Records from a dataset:
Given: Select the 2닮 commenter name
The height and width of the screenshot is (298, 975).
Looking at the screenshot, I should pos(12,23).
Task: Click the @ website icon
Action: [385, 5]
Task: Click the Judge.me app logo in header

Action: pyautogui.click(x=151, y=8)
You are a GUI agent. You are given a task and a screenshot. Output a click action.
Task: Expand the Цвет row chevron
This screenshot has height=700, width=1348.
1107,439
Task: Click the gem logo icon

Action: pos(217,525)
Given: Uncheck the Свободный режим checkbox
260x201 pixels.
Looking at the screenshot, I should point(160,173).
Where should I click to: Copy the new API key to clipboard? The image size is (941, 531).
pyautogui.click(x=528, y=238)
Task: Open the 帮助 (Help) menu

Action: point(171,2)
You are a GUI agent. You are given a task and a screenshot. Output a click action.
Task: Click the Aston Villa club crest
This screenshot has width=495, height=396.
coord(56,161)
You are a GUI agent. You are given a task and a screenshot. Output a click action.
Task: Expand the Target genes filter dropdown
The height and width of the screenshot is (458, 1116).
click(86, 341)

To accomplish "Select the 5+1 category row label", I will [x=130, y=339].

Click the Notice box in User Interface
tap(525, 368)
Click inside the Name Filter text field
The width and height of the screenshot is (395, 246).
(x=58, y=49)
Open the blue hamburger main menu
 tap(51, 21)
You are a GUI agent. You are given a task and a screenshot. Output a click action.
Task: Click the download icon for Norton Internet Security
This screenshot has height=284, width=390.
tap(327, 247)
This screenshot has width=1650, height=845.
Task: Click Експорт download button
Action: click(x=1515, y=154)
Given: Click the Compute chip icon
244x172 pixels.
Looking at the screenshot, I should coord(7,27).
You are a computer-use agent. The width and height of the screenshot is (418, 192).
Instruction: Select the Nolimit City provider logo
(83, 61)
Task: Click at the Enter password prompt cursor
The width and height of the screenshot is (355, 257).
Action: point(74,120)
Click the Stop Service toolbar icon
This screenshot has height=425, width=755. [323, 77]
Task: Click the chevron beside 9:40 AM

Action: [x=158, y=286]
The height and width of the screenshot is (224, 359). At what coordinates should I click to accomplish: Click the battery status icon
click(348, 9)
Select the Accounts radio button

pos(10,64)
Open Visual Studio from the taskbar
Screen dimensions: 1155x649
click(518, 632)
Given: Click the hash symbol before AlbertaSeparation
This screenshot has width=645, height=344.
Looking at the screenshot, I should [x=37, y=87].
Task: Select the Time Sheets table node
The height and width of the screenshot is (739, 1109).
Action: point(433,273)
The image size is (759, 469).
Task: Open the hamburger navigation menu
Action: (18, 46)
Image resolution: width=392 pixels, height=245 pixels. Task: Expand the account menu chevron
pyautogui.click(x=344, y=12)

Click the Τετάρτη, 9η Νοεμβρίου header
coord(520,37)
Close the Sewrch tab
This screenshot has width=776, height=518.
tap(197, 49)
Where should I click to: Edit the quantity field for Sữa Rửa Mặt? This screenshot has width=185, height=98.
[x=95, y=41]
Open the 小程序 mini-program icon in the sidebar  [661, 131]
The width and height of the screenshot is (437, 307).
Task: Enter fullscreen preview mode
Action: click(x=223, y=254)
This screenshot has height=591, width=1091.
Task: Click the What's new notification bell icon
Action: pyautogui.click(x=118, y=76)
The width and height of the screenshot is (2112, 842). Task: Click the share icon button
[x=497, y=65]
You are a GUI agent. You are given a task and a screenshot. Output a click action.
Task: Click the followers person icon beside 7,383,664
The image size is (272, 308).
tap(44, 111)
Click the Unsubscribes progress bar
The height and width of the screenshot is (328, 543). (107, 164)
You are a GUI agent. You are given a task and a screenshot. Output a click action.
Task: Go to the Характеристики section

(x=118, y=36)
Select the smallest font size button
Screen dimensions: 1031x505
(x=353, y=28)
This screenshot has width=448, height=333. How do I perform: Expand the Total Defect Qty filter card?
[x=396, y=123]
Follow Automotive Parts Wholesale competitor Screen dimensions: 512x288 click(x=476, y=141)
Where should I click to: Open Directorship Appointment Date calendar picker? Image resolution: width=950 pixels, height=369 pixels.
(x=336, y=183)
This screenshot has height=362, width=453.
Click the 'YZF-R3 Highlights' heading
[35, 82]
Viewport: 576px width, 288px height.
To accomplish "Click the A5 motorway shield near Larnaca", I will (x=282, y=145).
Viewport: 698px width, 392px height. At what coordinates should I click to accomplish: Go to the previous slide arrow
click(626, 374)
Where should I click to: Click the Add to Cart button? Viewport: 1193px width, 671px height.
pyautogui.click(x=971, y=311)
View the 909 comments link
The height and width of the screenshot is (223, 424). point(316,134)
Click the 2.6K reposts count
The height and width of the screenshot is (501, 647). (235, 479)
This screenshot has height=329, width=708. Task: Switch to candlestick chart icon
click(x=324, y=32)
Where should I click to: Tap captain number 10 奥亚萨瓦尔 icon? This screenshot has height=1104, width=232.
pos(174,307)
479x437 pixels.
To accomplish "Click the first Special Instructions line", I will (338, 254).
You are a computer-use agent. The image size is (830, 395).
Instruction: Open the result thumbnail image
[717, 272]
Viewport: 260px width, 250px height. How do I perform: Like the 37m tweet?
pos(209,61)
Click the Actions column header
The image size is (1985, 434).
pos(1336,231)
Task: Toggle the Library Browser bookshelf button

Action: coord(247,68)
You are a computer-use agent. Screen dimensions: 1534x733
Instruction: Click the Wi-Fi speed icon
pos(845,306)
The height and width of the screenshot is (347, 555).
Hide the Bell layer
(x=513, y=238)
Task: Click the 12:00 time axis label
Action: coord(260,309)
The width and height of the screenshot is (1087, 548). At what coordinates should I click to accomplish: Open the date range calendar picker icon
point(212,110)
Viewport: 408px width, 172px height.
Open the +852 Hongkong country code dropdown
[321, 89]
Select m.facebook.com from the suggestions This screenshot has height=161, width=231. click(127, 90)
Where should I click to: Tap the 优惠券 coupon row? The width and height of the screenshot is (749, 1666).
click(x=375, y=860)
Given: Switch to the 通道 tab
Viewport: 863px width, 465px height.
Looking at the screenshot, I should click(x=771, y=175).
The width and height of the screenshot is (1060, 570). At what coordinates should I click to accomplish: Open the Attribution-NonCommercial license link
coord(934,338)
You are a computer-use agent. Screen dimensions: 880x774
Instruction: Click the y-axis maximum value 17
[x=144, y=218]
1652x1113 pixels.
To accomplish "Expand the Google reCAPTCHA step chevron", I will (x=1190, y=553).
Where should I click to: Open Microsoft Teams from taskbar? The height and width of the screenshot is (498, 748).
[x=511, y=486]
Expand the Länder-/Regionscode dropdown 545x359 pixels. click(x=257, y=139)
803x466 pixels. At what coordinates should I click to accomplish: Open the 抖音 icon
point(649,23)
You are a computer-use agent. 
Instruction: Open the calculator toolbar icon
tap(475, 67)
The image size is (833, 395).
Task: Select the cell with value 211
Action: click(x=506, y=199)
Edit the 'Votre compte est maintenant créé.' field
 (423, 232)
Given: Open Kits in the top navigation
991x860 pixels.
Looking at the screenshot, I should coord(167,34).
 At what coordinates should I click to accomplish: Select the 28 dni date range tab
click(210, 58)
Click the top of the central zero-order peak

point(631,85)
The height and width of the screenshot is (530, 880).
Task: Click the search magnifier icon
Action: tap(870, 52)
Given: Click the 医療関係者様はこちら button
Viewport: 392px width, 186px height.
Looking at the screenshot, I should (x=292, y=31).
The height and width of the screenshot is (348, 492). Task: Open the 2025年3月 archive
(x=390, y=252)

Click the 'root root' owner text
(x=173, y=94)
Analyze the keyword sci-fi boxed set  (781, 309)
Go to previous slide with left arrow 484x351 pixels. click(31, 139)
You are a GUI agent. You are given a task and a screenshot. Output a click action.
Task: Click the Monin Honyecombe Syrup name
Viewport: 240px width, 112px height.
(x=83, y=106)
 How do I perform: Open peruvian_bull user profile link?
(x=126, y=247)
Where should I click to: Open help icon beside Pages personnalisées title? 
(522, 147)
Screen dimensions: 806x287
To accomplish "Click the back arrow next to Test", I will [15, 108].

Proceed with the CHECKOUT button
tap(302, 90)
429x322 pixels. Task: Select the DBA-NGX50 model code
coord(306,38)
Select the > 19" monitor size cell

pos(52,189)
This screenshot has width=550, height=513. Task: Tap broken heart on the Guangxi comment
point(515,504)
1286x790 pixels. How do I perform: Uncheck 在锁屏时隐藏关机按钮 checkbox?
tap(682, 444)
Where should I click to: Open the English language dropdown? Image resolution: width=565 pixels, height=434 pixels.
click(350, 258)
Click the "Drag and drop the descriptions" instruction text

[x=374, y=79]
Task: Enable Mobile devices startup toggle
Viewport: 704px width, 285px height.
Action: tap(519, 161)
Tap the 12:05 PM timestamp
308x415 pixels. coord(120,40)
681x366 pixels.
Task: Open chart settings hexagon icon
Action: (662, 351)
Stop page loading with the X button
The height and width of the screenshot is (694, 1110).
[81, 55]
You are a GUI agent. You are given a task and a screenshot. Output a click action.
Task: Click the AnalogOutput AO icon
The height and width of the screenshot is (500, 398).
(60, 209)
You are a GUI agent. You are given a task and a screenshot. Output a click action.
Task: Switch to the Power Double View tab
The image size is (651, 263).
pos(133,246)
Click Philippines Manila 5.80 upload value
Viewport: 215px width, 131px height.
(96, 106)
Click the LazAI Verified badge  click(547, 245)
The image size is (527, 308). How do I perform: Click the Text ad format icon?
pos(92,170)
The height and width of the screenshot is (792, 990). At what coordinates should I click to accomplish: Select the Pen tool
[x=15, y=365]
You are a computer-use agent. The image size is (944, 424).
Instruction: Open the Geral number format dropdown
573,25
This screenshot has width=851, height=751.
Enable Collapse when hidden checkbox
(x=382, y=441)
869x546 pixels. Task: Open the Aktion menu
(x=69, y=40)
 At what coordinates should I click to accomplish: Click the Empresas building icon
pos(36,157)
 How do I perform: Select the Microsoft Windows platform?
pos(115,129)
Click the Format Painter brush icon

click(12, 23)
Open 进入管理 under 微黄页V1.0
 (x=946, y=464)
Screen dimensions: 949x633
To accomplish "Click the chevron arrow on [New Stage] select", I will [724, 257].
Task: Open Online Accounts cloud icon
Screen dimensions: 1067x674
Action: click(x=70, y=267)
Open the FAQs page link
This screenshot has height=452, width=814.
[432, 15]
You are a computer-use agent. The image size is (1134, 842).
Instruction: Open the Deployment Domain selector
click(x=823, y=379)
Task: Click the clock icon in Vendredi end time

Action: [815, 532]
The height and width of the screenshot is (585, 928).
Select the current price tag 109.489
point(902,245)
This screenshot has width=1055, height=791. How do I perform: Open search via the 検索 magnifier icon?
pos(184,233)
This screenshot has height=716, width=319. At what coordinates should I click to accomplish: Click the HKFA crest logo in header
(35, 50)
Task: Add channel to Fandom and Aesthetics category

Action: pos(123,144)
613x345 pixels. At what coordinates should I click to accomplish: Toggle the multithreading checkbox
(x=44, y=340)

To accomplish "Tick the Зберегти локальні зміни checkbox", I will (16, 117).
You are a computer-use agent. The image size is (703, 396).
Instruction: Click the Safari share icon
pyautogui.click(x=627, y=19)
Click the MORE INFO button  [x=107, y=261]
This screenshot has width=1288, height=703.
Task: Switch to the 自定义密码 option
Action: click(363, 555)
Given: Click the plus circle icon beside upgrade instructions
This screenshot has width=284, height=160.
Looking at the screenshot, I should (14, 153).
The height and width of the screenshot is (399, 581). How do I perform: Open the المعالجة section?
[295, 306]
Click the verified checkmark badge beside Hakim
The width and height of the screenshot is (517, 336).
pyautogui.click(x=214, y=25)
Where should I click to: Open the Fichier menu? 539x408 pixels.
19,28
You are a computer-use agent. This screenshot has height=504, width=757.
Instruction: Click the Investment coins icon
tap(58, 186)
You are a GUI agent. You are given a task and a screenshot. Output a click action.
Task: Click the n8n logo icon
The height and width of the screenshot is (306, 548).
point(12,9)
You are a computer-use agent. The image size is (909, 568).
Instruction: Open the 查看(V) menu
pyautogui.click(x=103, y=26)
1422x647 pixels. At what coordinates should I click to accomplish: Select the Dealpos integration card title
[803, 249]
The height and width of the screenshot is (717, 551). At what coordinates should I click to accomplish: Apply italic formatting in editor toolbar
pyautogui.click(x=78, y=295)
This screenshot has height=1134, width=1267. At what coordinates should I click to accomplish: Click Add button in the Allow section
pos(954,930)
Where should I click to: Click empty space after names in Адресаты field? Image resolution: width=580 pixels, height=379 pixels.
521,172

#### [What is being asked]
Look over the data above and show each line that contains "will".

#### [Expected answer]
To accomplish "Select the 5+1 category row label", I will [x=130, y=339].
To accomplish "Click the A5 motorway shield near Larnaca", I will (x=282, y=145).
To accomplish "Click the first Special Instructions line", I will (338, 254).
To accomplish "Expand the Google reCAPTCHA step chevron", I will (x=1190, y=553).
To accomplish "Click the back arrow next to Test", I will [15, 108].
To accomplish "Click the chevron arrow on [New Stage] select", I will [724, 257].
To accomplish "Tick the Зберегти локальні зміни checkbox", I will (16, 117).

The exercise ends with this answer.